Corporate Adoption Despite Restrictions
While several federal agencies have barred the use of Chinese AI models, private sector adoption continues unabated. Tech executives such as Coinbase CEO Brian Armstrong and Lindy founder Flo Crivello have publicly praised Chinese models for reducing operational costs. Cursor, slated for acquisition by Elon Musk’s SpaceX for $60 billion, built its Composer 2 model using the Chinese‑origin Kimi model from Moonshot AI; the company declined to comment on the ongoing probe when approached by CNBC. These examples illustrate how cost efficiencies are driving uptake even amid governmental unease.

Airbnb’s Limited Exposure
Airbnb told CNBC that its “AI activity runs overwhelmingly on U.S.-origin models.” The company clarified that it employs only a “limited number of China-origin models, all of which are open-source and run only through approved U.S.-based service providers, keeping data and operations separate and protected.” By emphasizing its reliance on domestically sourced infrastructure and third‑party vetting, Airbnb seeks to reassure regulators that its use of Chinese AI does not compromise security or data sovereignty.

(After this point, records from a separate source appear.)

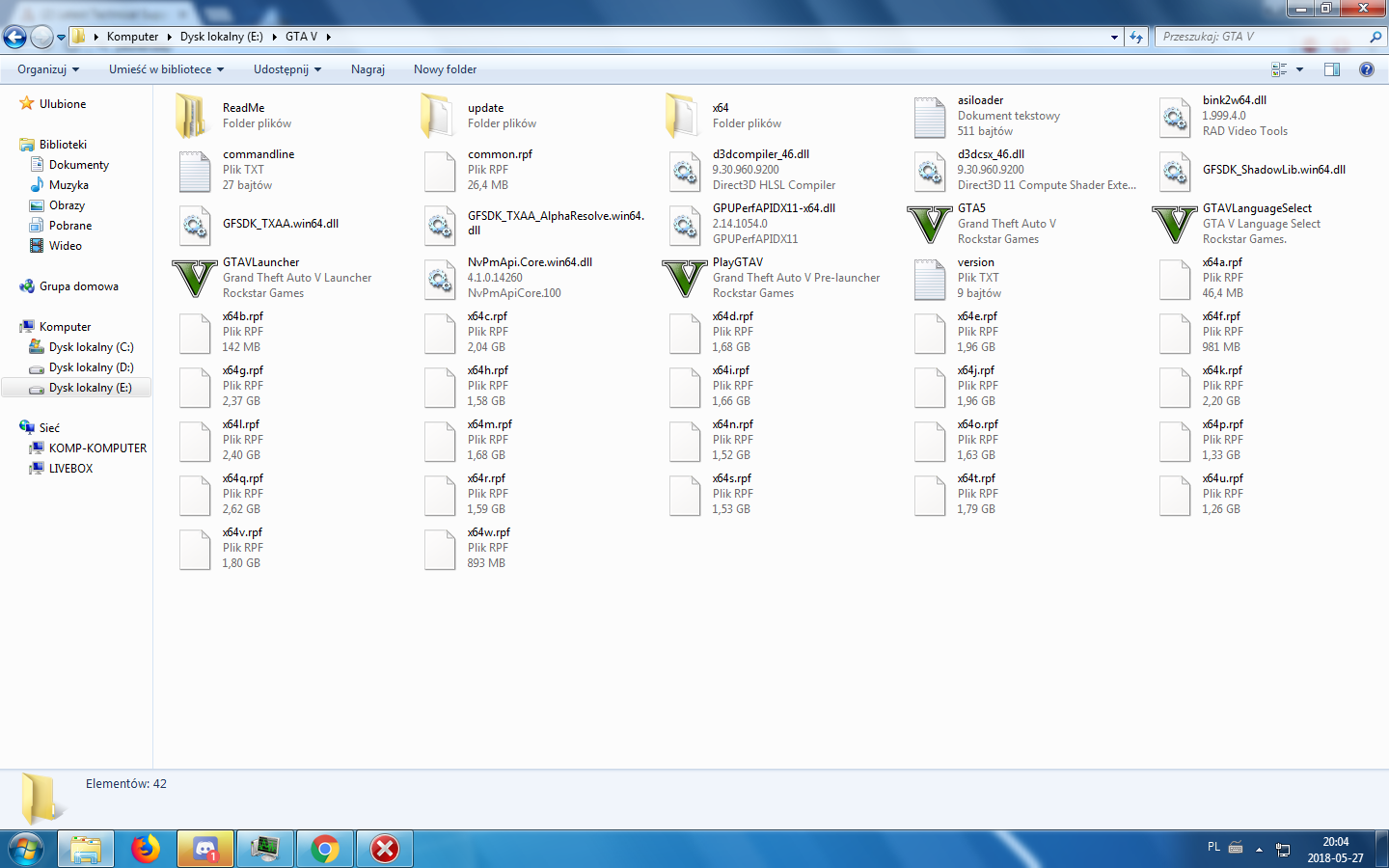Select the GTAVLanguageSelect icon
This screenshot has width=1389, height=868.
point(1175,224)
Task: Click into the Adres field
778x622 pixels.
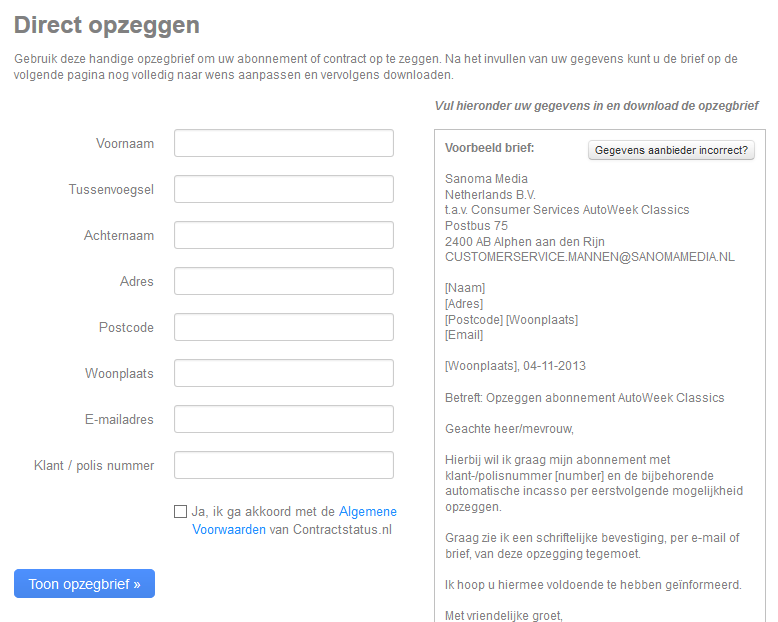Action: [284, 281]
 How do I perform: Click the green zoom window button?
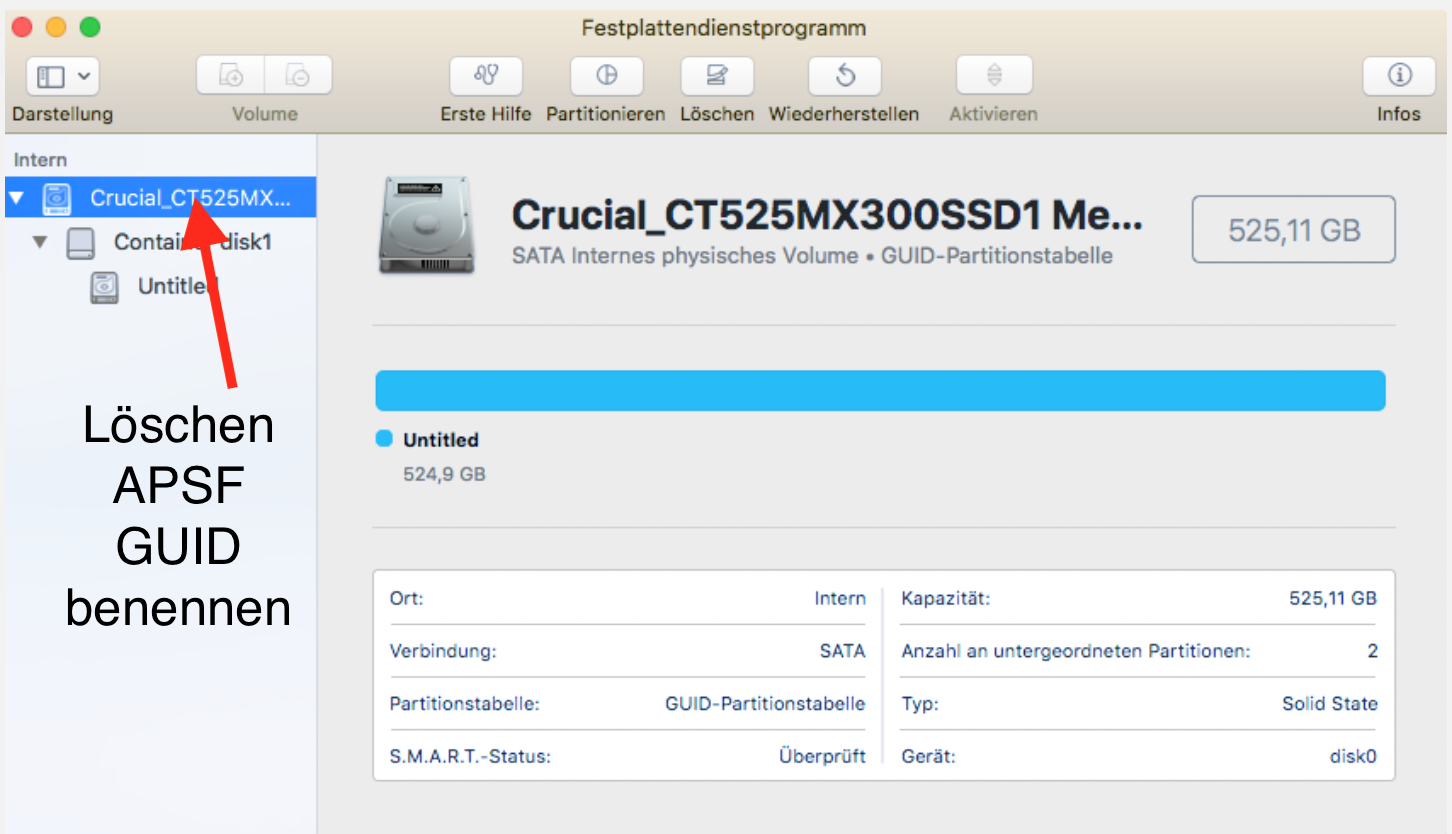90,28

Evaluating U.S. Open‑Weight AI Strategy
Beyond simply curbing Chinese AI, the joint House investigation is also probing whether the United States possesses an adequate open‑weight AI strategy to provide a “real alternative” to Chinese offerings. An unnamed committee aide told CNBC that the panels are examining “whether the United States has a sufficient open-weight AI strategy to ensure American companies and cyber defenders are not forced to choose between expensive or restricted U.S. models and cheap, capable PRC-developed alternatives.” Rep. Andy Ogles, chairman of the Subcommittee on Cybersecurity and Infrastructure Protection, warned that “When the cheap, capable, easy option for an AI model is Chinese, the rest of the world will build on it,” adding that inaction could let Chinese models become the “default foundation of the global digital economy,” carrying embedded censorship and weakened security guardrails.

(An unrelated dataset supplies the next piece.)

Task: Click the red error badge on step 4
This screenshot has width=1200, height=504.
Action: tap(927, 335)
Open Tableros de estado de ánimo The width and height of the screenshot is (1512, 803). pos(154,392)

Policy Options and Constitutional Concerns
Experts suggest several levers policymakers might pull. Kyle Chan, a fellow at the Brookings Institution’s John L. Thornton China Center, told CNBC that the administration could consider “federal procurement bans,” which would bar government agencies and contractors serving the U.S. government from using Chinese AI models. However, Chan cautioned that “it’s ultimately impossible to ban China’s open-source AI models because their model weights are available freely on the internet,” raising potential First‑Amendment speech issues if restrictions were deemed to limit the dissemination of publicly available code.

Balancing Security with Innovation
Daniel Remler, senior fellow at the Center for a New American Security, echoed the difficulty of outright bans, noting that the Trump administration is “clearly worried” about the risks but that restricting use could “harm start-ups that use these models, or chill support for open models generally.” Remler proposed alternative approaches such as procurement requirements that discourage government‑linked firms from adopting Chinese AI, and disseminating findings about associated risks and vulnerabilities to U.S. businesses. He concluded that “Regardless, I do expect both the Executive Branch and Congress to communicate their interest not to see U.S. companies adopting these models.”

Outlook
As the joint House committees continue their fact‑finding mission, the tension between safeguarding national security and preserving an open, innovative AI ecosystem remains palpable. Lawmakers appear united in signaling disapproval of broader Chinese AI adoption, yet the practical tools at their disposal are constrained by legal precedents, market dynamics, and the open‑source nature of many Chinese models. The forthcoming findings and any resulting policy recommendations will likely shape how U.S. firms navigate the cost‑benefit calculus of foreign AI while addressing the strategic implications for cybersecurity, ideological influence, and economic competitiveness.